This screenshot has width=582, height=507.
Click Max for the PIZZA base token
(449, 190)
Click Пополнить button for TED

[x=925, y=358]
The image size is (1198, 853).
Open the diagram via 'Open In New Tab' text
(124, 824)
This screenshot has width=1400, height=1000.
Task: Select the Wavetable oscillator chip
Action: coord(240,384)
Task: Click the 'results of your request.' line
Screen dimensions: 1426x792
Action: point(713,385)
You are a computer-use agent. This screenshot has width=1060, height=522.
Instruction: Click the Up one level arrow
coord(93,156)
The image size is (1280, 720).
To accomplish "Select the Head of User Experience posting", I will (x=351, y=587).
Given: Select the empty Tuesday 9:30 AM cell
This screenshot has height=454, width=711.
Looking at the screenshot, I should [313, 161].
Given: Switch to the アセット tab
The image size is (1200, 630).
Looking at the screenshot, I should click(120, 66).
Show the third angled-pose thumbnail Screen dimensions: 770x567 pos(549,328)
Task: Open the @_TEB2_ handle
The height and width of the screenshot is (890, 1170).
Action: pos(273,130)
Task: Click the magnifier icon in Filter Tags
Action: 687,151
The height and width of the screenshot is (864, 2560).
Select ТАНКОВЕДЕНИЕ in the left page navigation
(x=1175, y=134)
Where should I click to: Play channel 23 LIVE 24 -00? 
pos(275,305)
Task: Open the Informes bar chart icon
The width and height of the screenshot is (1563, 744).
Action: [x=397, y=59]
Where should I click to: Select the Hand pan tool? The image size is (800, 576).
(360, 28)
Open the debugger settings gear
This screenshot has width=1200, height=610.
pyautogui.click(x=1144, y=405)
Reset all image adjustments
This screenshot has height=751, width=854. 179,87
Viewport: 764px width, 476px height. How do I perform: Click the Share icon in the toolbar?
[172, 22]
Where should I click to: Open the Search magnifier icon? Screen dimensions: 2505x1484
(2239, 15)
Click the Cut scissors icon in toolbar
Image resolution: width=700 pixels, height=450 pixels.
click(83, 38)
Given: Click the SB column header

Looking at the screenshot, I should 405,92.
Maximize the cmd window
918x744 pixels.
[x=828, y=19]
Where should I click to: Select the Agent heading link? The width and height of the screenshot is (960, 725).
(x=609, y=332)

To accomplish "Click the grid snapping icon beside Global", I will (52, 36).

###

§ **PROBLEM TO WORK ON**: The entire listing is to be retyped exactly.

§ **FINAL ANSWER**:
This screenshot has width=582, height=507.
Click Max for the PIZZA base token
(449, 190)
Click Пополнить button for TED

[x=925, y=358]
The image size is (1198, 853).
Open the diagram via 'Open In New Tab' text
(124, 824)
This screenshot has width=1400, height=1000.
Task: Select the Wavetable oscillator chip
Action: coord(240,384)
Task: Click the 'results of your request.' line
Screen dimensions: 1426x792
Action: point(713,385)
You are a computer-use agent. This screenshot has width=1060, height=522.
Instruction: Click the Up one level arrow
coord(93,156)
The image size is (1280, 720).
To accomplish "Select the Head of User Experience posting", I will (x=351, y=587).
Given: Select the empty Tuesday 9:30 AM cell
This screenshot has height=454, width=711.
Looking at the screenshot, I should [313, 161].
Given: Switch to the アセット tab
The image size is (1200, 630).
Looking at the screenshot, I should click(120, 66).
Show the third angled-pose thumbnail Screen dimensions: 770x567 pos(549,328)
Task: Open the @_TEB2_ handle
The height and width of the screenshot is (890, 1170).
Action: pos(273,130)
Task: Click the magnifier icon in Filter Tags
Action: 687,151
The height and width of the screenshot is (864, 2560).
Select ТАНКОВЕДЕНИЕ in the left page navigation
(x=1175, y=134)
Where should I click to: Play channel 23 LIVE 24 -00? 
pos(275,305)
Task: Open the Informes bar chart icon
The width and height of the screenshot is (1563, 744).
Action: [x=397, y=59]
Where should I click to: Select the Hand pan tool? The image size is (800, 576).
(360, 28)
Open the debugger settings gear
This screenshot has width=1200, height=610.
pyautogui.click(x=1144, y=405)
Reset all image adjustments
This screenshot has height=751, width=854. 179,87
Viewport: 764px width, 476px height. How do I perform: Click the Share icon in the toolbar?
[172, 22]
Where should I click to: Open the Search magnifier icon? Screen dimensions: 2505x1484
(2239, 15)
Click the Cut scissors icon in toolbar
Image resolution: width=700 pixels, height=450 pixels.
click(83, 38)
Given: Click the SB column header

Looking at the screenshot, I should 405,92.
Maximize the cmd window
918x744 pixels.
[x=828, y=19]
Where should I click to: Select the Agent heading link? The width and height of the screenshot is (960, 725).
(x=609, y=332)

To accomplish "Click the grid snapping icon beside Global", I will (52, 36).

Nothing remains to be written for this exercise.